(Collected data)

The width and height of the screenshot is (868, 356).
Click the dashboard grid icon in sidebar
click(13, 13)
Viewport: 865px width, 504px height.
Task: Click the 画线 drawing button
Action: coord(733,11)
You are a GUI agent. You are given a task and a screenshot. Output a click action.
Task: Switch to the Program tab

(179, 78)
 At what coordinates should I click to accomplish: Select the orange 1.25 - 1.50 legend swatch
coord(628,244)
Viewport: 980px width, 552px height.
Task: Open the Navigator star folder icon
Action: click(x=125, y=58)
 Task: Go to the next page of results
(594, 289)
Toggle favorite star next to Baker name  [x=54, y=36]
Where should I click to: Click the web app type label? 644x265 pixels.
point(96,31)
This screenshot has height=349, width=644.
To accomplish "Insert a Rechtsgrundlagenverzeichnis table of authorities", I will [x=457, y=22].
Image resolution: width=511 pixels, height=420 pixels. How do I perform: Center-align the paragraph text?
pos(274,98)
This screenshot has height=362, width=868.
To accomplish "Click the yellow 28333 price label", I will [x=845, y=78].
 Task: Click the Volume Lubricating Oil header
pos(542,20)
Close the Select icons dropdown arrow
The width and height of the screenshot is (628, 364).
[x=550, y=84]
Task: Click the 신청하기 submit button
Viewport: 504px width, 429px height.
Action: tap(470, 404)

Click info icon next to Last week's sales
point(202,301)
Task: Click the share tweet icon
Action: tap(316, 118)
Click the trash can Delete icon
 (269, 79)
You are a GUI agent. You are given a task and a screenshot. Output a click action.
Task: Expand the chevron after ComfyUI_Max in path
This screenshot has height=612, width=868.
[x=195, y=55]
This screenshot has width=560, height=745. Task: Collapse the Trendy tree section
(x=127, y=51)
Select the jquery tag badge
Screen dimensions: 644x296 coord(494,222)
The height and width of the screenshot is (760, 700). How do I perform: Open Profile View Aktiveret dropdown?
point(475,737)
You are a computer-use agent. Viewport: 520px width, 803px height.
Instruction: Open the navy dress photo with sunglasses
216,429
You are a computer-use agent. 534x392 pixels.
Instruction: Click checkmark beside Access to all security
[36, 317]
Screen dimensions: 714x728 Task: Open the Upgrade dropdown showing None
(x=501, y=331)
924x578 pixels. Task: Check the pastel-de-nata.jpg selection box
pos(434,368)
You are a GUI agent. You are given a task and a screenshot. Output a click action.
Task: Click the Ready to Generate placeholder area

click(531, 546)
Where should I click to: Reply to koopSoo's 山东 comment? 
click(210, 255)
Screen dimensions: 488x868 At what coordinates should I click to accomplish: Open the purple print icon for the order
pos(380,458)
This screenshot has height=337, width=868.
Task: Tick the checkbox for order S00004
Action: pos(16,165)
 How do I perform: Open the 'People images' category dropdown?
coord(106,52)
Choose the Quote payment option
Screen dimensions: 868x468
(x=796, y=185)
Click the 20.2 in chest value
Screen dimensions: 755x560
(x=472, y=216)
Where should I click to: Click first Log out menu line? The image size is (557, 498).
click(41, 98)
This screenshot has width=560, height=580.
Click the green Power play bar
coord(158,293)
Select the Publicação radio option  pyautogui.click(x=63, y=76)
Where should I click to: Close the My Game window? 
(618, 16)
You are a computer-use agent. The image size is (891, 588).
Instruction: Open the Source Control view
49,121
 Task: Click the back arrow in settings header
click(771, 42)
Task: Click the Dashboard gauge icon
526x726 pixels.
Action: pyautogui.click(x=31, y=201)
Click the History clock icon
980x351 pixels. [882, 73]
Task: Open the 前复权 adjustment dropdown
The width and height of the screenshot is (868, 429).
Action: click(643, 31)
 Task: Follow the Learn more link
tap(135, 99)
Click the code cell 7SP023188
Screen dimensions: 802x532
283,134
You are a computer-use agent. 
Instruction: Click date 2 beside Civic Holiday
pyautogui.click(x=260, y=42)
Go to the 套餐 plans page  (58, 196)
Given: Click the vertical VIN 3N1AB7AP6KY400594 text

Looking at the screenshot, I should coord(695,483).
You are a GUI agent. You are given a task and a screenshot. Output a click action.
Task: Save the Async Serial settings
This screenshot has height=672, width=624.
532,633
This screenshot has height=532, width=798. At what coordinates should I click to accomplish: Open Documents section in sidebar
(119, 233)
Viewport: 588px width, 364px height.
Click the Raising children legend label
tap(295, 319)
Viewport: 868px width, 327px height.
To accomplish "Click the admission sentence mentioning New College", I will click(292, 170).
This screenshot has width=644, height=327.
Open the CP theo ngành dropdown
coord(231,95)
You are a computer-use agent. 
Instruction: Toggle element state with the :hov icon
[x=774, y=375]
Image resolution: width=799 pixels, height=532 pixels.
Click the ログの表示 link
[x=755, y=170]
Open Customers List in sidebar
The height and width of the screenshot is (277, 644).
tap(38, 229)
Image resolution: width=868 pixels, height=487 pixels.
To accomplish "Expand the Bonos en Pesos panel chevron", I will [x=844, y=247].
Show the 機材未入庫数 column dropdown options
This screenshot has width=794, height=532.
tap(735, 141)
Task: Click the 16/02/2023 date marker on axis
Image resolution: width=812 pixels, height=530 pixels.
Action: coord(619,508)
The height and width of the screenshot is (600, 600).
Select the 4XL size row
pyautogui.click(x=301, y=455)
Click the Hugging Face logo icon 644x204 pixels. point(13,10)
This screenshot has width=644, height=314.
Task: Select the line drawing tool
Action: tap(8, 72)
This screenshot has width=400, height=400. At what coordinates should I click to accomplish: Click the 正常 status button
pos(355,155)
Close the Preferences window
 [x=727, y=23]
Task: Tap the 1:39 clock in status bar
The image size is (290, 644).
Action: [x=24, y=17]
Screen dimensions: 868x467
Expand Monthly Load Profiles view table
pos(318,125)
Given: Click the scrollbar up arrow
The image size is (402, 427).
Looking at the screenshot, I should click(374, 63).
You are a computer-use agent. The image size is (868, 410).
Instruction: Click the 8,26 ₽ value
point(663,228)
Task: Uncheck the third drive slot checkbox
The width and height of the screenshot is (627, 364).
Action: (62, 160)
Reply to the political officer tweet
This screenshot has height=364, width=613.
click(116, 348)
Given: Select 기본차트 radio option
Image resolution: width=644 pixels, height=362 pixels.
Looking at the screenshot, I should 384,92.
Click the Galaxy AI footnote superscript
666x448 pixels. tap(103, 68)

EXERCISE AIM:
Retype exactly, and only, the lines above from the one where "You are a computer-use agent. The image size is (868, 410)." occurs up to and including the one where "Given: Select 기본차트 radio option" occurs.

EXERCISE RESULT:
You are a computer-use agent. The image size is (868, 410).
Instruction: Click the 8,26 ₽ value
point(663,228)
Task: Uncheck the third drive slot checkbox
The width and height of the screenshot is (627, 364).
Action: (62, 160)
Reply to the political officer tweet
This screenshot has height=364, width=613.
click(116, 348)
Given: Select 기본차트 radio option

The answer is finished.